We’ve been enjoying our own kefir pretty much every day since a friend gave some grains to Lia. Counter Kefir thrives in the kitchen. We use it exclusively in our morning granola. Hers greened with spirulina, them both riddled with cran-, blue- and goji berries as a health-maintaining minimum of supplements we add. There was a time that we’d buy kefir or other probiotics to use for breakfast but having our own is much more satisfying.
So, I wondered, how old is our kefir? How long has it been going? So I asked the donor.
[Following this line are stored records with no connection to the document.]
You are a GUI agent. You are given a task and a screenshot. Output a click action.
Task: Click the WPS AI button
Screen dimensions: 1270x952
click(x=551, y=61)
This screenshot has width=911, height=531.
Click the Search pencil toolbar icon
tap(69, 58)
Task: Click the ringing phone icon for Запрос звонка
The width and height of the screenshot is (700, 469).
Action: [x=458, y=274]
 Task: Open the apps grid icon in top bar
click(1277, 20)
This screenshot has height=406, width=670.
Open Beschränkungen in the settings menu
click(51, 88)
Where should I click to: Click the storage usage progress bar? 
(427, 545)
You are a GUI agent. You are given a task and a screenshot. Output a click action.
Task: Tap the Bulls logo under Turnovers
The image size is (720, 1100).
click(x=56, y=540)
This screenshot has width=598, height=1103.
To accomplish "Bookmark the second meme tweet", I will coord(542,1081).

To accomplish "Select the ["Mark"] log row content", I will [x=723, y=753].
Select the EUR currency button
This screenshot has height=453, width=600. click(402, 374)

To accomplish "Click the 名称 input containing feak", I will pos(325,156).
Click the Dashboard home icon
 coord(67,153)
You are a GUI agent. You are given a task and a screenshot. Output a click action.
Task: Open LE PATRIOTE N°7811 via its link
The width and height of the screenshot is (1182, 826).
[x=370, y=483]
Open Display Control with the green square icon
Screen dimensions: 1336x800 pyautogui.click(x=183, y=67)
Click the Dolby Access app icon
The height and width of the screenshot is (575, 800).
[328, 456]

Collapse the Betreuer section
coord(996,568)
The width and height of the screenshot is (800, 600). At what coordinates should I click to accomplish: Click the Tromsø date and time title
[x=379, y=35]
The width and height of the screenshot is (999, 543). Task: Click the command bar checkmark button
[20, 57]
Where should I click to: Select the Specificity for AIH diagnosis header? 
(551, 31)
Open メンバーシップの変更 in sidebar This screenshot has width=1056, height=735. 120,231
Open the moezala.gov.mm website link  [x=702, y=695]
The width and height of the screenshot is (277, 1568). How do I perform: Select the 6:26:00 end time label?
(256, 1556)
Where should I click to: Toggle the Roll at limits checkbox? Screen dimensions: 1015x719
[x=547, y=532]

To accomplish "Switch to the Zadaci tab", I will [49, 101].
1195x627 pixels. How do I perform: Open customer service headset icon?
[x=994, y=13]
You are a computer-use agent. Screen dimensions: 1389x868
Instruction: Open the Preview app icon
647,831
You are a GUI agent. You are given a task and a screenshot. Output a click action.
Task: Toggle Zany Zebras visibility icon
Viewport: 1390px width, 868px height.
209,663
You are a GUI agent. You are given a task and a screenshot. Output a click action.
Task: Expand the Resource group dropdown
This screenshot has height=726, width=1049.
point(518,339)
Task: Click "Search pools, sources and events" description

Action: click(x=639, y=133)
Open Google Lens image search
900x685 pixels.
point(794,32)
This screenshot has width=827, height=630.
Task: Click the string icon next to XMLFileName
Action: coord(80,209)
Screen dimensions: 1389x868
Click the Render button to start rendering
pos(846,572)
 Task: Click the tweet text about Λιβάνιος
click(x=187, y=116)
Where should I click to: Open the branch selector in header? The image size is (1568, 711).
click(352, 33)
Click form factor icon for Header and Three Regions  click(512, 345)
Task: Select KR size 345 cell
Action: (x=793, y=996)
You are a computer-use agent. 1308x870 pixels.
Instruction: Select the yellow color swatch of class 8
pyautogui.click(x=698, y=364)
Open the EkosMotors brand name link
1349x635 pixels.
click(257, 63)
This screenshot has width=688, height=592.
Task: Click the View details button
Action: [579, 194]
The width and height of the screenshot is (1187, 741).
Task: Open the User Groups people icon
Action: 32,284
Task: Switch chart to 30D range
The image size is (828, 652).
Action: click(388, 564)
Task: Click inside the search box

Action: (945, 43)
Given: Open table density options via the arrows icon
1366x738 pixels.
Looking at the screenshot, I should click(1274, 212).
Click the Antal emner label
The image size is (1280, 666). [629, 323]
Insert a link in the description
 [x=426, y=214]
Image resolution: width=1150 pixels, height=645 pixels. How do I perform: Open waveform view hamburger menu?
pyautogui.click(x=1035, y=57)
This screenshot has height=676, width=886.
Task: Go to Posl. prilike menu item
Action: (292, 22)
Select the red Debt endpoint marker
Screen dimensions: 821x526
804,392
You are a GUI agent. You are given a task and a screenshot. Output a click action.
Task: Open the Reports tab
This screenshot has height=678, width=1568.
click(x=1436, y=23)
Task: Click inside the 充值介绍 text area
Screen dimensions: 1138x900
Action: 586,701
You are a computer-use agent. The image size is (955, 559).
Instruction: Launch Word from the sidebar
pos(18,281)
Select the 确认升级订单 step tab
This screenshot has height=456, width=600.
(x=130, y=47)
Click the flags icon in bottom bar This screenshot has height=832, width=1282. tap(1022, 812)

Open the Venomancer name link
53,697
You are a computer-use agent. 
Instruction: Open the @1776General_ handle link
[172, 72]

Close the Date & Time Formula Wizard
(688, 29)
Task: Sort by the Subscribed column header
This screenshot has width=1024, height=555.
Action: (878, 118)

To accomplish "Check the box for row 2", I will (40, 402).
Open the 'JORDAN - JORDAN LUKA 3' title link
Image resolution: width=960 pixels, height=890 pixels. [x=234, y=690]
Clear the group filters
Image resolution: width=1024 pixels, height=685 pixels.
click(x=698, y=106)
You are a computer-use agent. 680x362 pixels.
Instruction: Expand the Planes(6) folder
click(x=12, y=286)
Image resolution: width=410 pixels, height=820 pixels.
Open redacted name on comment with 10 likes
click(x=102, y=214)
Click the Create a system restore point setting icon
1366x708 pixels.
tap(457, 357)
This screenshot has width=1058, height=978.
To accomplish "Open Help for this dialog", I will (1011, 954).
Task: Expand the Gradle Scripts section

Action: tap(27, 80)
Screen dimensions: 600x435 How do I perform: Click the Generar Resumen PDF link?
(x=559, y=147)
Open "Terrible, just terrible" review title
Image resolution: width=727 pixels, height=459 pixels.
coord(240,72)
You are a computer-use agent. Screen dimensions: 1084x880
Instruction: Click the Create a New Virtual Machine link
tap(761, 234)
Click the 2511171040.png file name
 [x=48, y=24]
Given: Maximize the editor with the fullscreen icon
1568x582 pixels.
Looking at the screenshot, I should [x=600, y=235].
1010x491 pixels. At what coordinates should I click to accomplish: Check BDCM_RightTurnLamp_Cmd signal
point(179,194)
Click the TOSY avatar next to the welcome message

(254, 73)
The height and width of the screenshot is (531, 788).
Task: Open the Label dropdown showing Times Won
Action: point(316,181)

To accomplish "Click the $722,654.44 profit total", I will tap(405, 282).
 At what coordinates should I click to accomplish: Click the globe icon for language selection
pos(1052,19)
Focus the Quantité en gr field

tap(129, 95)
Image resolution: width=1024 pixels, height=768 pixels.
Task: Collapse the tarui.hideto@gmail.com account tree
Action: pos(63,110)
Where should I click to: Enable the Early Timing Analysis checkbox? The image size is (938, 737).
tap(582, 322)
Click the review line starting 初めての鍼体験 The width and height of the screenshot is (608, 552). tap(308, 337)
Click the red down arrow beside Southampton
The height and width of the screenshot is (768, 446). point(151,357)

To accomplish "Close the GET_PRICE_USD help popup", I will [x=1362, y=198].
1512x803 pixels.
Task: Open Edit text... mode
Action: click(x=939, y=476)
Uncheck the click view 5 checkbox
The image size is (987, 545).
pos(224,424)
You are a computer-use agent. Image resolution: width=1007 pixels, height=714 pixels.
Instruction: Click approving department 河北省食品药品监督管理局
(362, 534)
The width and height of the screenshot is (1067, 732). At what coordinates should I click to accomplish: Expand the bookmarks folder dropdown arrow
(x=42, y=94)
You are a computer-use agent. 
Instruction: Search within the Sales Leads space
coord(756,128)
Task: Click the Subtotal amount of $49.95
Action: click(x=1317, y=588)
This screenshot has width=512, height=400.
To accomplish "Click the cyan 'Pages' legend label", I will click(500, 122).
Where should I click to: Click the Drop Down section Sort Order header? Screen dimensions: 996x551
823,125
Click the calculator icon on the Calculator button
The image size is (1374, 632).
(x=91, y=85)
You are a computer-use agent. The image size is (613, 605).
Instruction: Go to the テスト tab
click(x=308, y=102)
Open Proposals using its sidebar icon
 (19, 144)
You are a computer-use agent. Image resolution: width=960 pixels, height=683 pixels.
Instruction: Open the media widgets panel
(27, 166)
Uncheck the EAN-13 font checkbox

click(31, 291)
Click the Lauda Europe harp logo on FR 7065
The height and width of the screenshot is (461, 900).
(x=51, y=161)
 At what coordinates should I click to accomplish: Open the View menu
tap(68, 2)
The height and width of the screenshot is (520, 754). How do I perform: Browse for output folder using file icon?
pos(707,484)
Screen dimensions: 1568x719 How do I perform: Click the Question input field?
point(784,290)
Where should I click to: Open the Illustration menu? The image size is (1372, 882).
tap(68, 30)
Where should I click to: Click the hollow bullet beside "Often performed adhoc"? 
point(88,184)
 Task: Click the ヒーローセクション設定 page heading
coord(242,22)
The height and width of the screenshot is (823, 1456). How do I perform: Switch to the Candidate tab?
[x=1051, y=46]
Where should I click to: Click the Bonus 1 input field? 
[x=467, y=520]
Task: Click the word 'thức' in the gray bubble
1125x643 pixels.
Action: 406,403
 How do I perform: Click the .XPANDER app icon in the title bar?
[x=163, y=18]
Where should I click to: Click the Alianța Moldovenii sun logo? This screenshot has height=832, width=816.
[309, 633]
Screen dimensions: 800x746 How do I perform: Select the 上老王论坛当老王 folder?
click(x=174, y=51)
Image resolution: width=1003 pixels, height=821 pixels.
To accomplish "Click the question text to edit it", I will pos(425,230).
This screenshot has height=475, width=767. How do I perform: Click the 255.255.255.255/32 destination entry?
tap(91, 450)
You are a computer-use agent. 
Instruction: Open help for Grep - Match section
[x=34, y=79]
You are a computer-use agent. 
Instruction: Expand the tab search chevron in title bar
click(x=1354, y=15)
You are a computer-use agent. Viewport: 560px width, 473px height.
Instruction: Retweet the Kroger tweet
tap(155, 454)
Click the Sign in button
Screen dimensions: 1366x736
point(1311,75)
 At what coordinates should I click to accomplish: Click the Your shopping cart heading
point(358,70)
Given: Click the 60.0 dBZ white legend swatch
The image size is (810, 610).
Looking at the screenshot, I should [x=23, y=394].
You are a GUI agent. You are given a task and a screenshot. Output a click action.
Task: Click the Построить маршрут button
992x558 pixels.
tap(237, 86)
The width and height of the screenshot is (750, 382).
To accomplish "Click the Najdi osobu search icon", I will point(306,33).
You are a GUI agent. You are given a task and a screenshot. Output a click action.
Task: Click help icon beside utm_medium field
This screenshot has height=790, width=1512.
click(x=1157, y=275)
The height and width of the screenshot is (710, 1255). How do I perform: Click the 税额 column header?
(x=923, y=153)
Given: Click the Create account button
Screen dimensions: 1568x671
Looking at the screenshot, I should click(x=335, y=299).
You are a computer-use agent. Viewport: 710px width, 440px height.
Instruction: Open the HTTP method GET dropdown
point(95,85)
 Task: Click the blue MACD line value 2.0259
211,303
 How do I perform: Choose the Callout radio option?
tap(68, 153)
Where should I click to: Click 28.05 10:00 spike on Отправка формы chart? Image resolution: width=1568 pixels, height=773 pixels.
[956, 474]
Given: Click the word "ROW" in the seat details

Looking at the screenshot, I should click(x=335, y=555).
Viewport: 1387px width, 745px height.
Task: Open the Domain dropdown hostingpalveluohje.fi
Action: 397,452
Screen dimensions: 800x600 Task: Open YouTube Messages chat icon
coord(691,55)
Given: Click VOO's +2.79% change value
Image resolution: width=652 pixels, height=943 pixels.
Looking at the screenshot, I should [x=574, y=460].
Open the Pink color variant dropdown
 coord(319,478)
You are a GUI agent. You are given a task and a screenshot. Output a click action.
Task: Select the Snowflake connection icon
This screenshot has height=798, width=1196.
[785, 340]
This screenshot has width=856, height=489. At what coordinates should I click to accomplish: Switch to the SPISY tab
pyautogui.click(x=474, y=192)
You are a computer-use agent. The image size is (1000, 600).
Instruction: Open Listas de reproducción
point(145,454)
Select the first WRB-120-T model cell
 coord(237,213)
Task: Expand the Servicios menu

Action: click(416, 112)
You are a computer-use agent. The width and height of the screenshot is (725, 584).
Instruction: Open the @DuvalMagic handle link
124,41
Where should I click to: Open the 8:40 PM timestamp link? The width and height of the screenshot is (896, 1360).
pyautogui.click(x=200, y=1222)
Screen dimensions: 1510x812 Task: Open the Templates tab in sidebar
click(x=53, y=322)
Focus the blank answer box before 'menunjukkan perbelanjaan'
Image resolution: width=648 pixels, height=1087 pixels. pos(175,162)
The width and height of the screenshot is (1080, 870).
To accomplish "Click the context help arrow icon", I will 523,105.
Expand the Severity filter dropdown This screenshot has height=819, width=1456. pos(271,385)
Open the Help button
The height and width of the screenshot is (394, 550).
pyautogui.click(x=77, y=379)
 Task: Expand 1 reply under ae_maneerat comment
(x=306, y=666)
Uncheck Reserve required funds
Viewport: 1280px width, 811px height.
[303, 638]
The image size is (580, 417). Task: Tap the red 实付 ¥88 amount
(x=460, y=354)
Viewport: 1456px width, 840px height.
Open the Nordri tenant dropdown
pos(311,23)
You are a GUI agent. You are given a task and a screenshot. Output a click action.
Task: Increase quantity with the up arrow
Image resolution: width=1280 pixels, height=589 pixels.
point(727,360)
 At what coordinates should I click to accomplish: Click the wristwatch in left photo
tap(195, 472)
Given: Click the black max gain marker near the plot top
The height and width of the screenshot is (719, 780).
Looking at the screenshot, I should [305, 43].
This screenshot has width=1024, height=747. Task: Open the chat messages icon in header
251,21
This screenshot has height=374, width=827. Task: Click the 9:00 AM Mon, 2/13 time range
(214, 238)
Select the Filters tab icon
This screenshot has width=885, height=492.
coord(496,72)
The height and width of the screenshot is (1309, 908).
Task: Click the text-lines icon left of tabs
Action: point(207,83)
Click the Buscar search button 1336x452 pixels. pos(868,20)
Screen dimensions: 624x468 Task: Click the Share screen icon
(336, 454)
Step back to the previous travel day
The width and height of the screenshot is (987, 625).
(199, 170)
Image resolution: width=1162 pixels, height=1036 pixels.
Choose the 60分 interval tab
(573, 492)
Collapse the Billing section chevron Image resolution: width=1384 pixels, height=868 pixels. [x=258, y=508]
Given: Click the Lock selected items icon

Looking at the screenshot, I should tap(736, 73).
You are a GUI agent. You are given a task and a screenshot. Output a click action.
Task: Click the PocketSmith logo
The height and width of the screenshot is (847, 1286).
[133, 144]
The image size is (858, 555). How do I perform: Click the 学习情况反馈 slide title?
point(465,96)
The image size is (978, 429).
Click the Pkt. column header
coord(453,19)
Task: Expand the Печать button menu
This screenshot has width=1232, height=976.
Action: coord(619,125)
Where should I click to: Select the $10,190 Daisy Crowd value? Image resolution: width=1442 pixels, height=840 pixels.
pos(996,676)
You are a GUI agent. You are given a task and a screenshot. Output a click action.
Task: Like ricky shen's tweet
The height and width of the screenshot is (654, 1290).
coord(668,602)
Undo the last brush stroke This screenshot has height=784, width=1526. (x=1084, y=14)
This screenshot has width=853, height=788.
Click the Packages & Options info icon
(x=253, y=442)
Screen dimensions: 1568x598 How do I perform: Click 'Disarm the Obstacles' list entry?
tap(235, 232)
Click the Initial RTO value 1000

It turns out that this kefir came from a horse trainer in Clare who happens to be the owner and trainer of a horse that our friend bred. The trainer in Clare has an alternative view on nutrition and has been feeding kefir to his horses for a number of years to help prevent ulcers and for overall immune health. Our friend has had the kefir for about three years. The horse trainer had it going on six years. He got it coming from someone who had it for about five years and that they had got it from a Polish or a Russian lady. Shrouded in mystery, who knows how old Counter Kefir really is.
To mention kefir is to enter a world of probiotics leading to talk of home fermentation, possibly a word on the scoby of kombucha and thence perhaps sourdough. Like many, we used to keep a sourdough starter in our fridge. I think we started our first in Houston back in the 80s, used in pancakes for the family or ribbed cylindrical breads baked in large orange juice tins. Several attempts over the years have ended up in the bin by accident or because of fear. Our last ten year old sourdough was found in our fridge while we were in living in London. Mistaken for a deadly horror, something overlooked for years, an indictment of our fridge hygiene, an oversight not to be mentioned to avoid embarrassing parents, it was put down (the sink). It seems that medical decontamination protocols were invoked just to be sure.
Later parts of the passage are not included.